Another major problem is the insecure storage and transmission over the internet of device identifiers, which many developers may not consider to be sensitive personal information. However, particularly on iOS, device identifiers commonly include user’s names — “Andrew Hoog’s iPad,” for example.
”What people don’t realize is based on how your user has configured their device, you may be inadvertently collecting things that would trigger under GDPR, CCPA and anything of that sort,” Hoog explained.
Overall, NowSecure found potentially sensitive information in HTTP cache databases on about 40% of apps, and HTTP requests in network traffic on nearly 1 out of every 10 apps. These issues fall under OWASP standard MASVS-PRIVACY.
A real-world example of the potential consequences of insecure user data collection and storage practices is the
Gravy Analytics breach of January 2025, which put the data of users of dozens of popular apps such as Tinder, Candy Crush and MyFitnessPal at risk.
How to get a hold on your mobile app attack surface
With all of these mobile app weaknesses coming to light, Hoog urged organizations to inventory all if the apps they use and create, and begin categorizing them by risk level based on the amount and types of sensitive data involved.
Hoog open-sourced a tool on GitHub called
export-intune-apps that can help with the inventory process, and the open source tool
MobSF by Ajin Abraham was also highlighted as a way to gain extensive information about each app, which will aid in security assessments.
Once their apps have been categorized by risk level, organizations can use OWASP MASVS as a guide for what kind of security testing should be conducted for each category.
As apps are continuously updated, organizations should establish a workflow to regularly test and ensure no new concerns arise from new versions.

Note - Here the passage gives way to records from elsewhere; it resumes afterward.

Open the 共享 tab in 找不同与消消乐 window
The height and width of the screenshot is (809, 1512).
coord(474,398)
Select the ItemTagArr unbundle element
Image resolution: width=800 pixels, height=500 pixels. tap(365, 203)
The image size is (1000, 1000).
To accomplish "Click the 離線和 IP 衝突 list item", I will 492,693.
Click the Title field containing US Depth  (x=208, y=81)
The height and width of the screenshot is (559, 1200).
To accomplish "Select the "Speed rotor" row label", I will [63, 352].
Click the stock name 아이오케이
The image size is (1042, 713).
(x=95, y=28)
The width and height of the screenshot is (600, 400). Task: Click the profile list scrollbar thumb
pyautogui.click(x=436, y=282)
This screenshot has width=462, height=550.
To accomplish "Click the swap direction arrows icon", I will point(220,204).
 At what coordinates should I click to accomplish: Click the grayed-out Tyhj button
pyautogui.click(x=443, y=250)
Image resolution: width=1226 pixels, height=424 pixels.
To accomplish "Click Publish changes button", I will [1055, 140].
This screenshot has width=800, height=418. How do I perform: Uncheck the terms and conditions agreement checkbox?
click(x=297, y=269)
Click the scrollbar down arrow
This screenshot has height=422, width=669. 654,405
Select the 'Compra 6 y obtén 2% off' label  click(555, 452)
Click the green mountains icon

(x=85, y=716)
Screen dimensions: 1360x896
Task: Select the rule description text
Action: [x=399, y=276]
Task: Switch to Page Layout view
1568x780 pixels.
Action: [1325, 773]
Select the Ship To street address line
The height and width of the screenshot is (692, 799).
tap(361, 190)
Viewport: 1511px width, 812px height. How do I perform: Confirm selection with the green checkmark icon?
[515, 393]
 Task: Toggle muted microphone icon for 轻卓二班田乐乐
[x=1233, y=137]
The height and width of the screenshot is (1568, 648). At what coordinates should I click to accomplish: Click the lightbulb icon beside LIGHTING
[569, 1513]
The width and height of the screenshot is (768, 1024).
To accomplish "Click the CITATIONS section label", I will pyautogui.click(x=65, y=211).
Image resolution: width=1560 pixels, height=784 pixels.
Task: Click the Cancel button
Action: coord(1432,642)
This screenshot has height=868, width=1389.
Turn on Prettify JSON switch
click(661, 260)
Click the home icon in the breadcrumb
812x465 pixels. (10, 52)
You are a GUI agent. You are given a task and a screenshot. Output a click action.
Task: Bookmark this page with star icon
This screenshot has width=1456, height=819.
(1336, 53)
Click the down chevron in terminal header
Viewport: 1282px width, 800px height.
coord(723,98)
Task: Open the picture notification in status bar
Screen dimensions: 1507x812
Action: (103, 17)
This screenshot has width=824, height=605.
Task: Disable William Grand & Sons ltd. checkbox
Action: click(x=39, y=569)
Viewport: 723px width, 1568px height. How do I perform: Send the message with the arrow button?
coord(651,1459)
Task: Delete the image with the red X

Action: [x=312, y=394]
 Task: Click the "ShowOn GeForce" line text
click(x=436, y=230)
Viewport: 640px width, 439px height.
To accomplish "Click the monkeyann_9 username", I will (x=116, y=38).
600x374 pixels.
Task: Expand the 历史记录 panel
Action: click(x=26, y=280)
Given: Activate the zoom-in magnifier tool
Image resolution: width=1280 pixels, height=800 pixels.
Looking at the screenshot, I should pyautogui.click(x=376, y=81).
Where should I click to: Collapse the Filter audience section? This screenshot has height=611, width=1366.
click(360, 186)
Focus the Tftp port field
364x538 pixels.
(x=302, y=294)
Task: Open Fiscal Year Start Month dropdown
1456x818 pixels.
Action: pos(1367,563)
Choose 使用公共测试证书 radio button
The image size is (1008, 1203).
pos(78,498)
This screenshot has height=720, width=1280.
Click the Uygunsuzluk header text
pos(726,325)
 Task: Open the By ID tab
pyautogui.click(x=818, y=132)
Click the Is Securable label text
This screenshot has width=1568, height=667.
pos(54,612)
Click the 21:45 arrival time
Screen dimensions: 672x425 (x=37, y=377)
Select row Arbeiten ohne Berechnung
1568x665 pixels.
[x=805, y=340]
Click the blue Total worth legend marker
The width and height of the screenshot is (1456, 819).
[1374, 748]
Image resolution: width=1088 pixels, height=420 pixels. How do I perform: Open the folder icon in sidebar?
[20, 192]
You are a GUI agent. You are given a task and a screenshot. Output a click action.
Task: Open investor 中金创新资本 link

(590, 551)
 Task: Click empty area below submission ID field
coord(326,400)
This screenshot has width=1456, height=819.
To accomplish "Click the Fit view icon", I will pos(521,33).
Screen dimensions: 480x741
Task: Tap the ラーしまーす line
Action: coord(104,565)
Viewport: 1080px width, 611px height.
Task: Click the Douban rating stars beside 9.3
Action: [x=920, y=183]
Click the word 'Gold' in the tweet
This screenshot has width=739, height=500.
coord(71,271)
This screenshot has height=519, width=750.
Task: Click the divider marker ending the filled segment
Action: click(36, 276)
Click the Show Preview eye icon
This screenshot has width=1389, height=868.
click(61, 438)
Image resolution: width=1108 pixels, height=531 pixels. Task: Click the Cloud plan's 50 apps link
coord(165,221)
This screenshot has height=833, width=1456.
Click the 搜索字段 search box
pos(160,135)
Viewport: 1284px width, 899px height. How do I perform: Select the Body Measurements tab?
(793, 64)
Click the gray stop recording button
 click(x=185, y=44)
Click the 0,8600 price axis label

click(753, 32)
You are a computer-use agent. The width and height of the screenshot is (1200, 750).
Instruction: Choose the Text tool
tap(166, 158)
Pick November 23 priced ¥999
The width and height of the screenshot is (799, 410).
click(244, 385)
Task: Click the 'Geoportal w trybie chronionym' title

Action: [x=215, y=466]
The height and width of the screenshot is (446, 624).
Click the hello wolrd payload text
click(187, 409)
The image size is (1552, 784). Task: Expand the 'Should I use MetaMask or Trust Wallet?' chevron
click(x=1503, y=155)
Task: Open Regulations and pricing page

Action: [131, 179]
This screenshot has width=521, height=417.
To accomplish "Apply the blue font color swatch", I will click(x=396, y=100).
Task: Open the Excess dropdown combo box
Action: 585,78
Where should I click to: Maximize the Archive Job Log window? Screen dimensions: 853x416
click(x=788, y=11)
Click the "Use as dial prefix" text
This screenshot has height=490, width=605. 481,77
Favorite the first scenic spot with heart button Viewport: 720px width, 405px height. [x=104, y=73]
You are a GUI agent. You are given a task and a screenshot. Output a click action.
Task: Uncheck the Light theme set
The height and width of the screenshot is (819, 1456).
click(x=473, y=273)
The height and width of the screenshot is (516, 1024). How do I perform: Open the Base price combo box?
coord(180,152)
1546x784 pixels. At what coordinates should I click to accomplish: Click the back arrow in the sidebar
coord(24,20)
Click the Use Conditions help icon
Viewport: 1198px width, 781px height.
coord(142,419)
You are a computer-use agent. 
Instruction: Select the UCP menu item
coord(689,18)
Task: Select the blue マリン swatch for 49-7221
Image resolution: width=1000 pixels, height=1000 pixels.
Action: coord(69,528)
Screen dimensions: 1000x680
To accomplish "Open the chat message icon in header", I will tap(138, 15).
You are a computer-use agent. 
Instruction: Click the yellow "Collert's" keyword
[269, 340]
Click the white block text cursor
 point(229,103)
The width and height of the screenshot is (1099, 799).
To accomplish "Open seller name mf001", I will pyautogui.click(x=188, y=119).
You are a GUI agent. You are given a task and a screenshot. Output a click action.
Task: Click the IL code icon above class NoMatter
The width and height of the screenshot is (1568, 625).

“Apple and Google aren’t incentivized to do this level of testing. They need to make sure there isn’t malware, and there isn’t egregious breaking of their rules,” Hoog concluded. “If you come up with a technique to continually test your mobile apps, you’re going to significantly reduce the overall security and privacy risk at your organization.”
(Updated on 6/09/2025: An update to this article removes the name of a vendor who disputes an assertion made by Andrew Hoog, co-founder and board member of NowSecure, alleging that a previous version of its product was unsafe.)